• WHAT YOU ARE ASKED TO DO: Your job is to return every line in the data holding the string "computer".

[Stored records]
+ + +

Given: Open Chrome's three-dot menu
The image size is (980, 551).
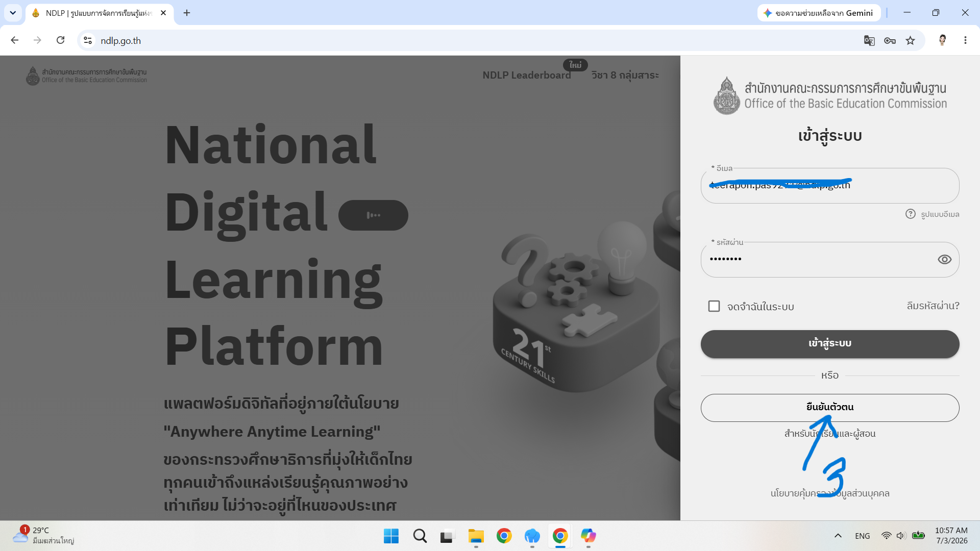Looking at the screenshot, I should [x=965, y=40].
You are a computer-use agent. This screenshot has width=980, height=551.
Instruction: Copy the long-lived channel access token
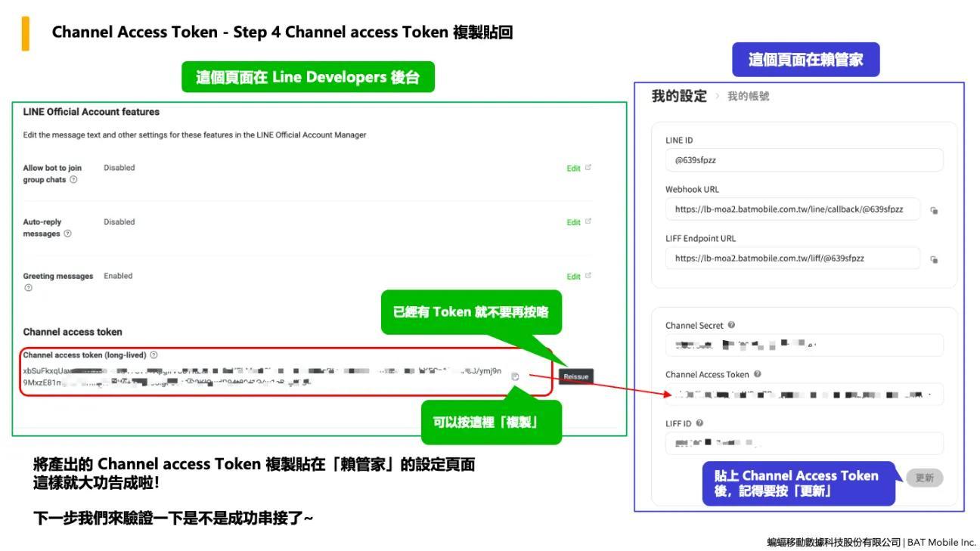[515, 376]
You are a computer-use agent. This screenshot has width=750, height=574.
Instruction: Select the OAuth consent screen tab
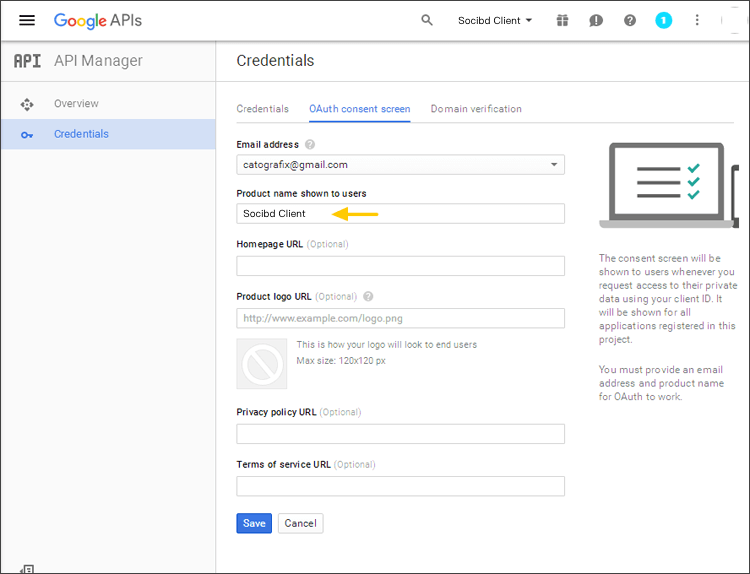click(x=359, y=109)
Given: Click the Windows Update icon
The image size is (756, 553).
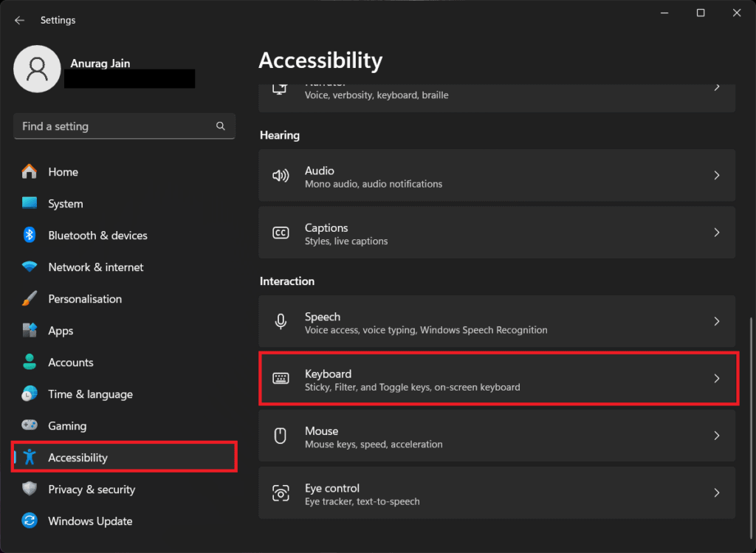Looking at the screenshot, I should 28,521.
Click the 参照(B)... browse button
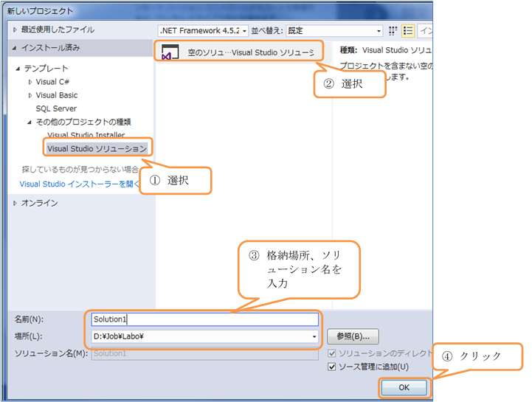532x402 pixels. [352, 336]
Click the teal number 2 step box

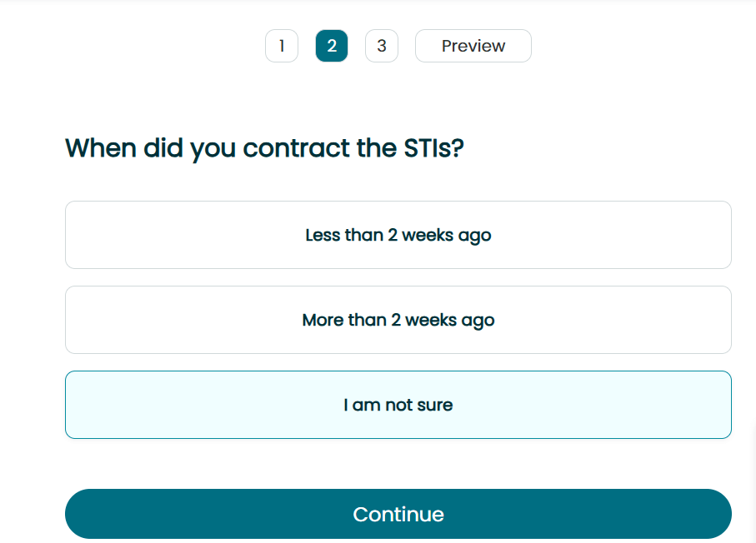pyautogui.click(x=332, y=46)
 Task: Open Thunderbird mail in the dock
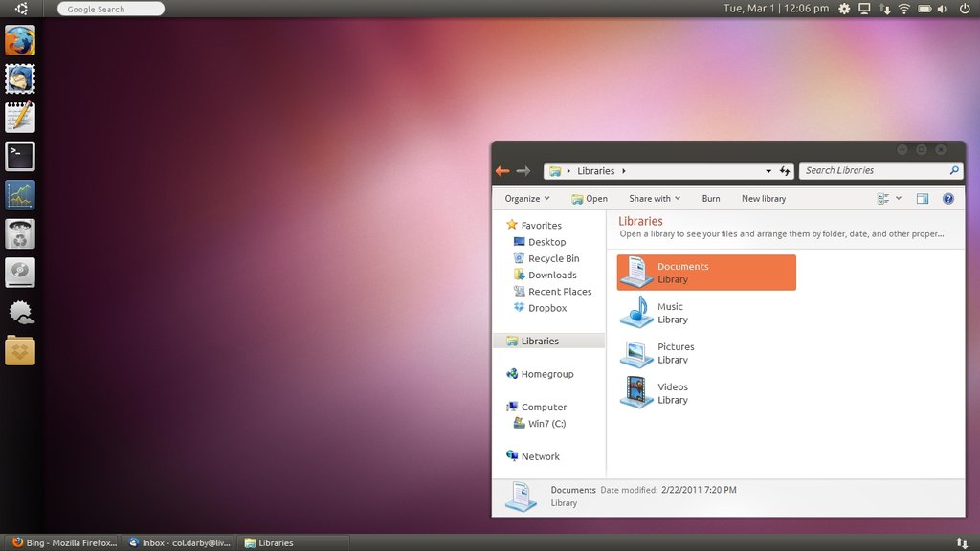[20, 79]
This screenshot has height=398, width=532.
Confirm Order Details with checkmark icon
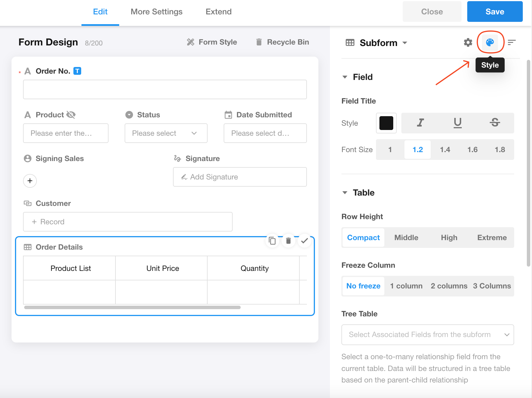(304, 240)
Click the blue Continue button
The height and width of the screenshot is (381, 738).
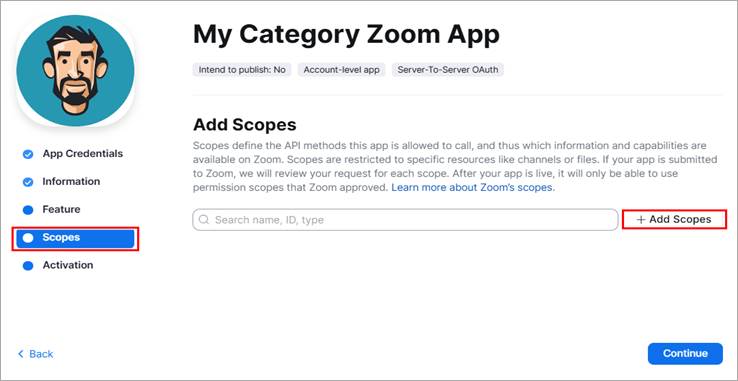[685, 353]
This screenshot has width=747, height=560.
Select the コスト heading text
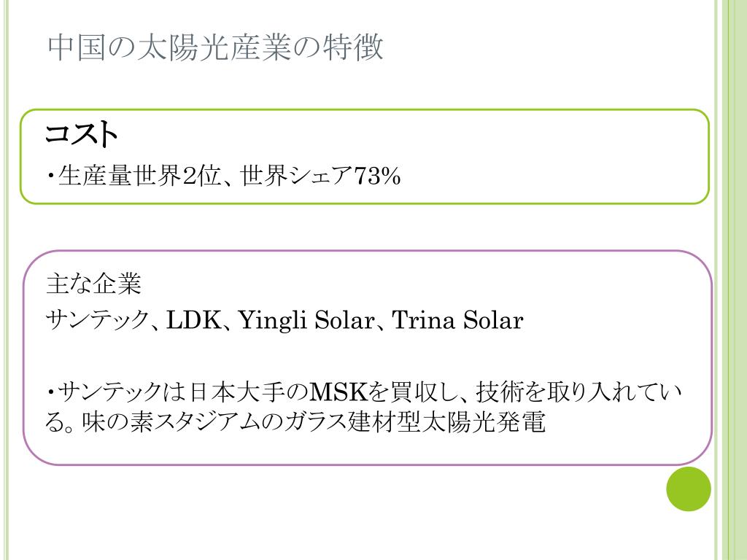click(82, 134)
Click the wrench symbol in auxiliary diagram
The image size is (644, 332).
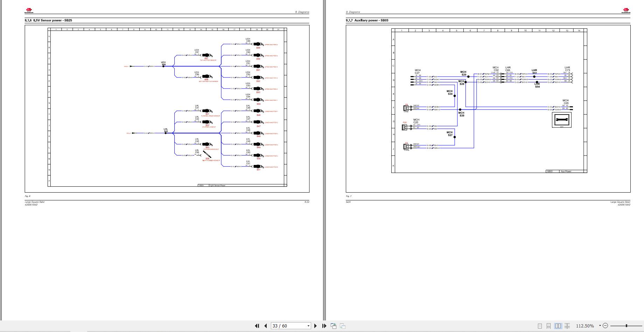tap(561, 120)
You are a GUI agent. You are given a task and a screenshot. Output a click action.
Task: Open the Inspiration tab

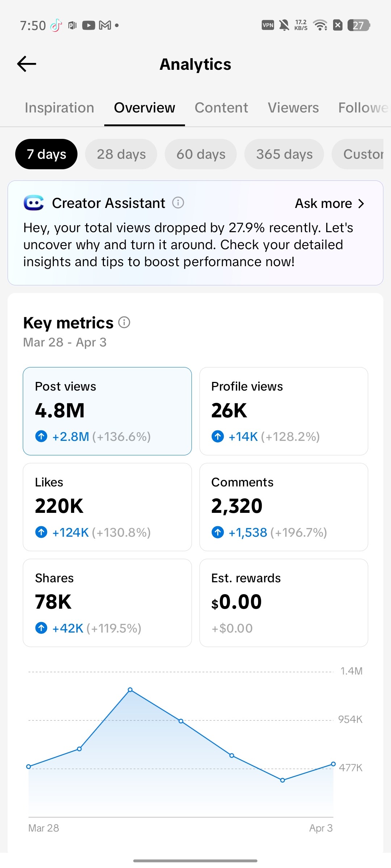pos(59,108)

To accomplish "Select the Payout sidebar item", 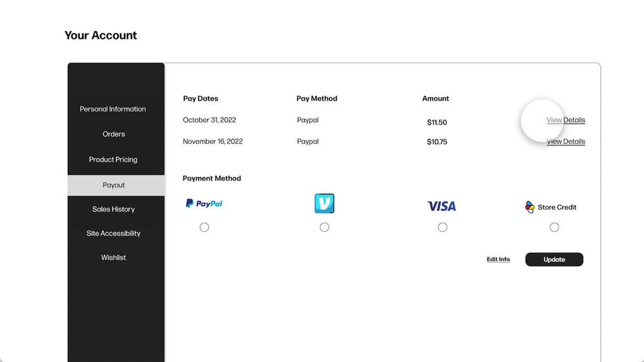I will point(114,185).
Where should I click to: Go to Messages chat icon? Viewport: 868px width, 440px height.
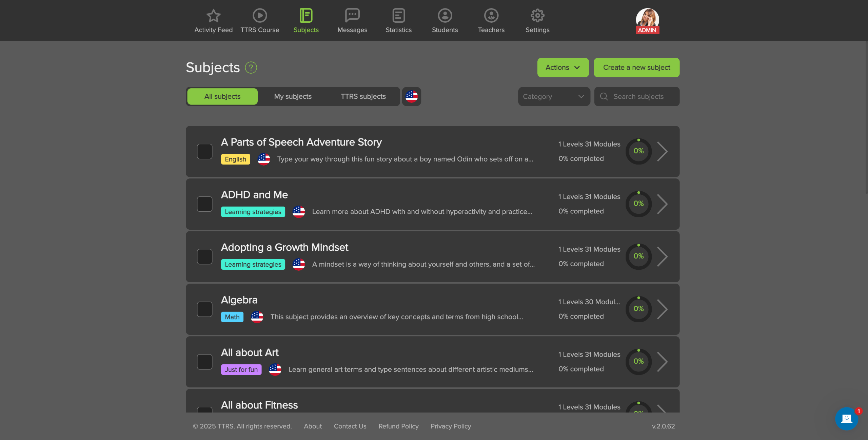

+ + +

• OUTPUT FOR THIS TASK:
You are a computer-use agent. This screenshot has width=980, height=551.
You are a computer-use agent. This screenshot has width=750, height=574.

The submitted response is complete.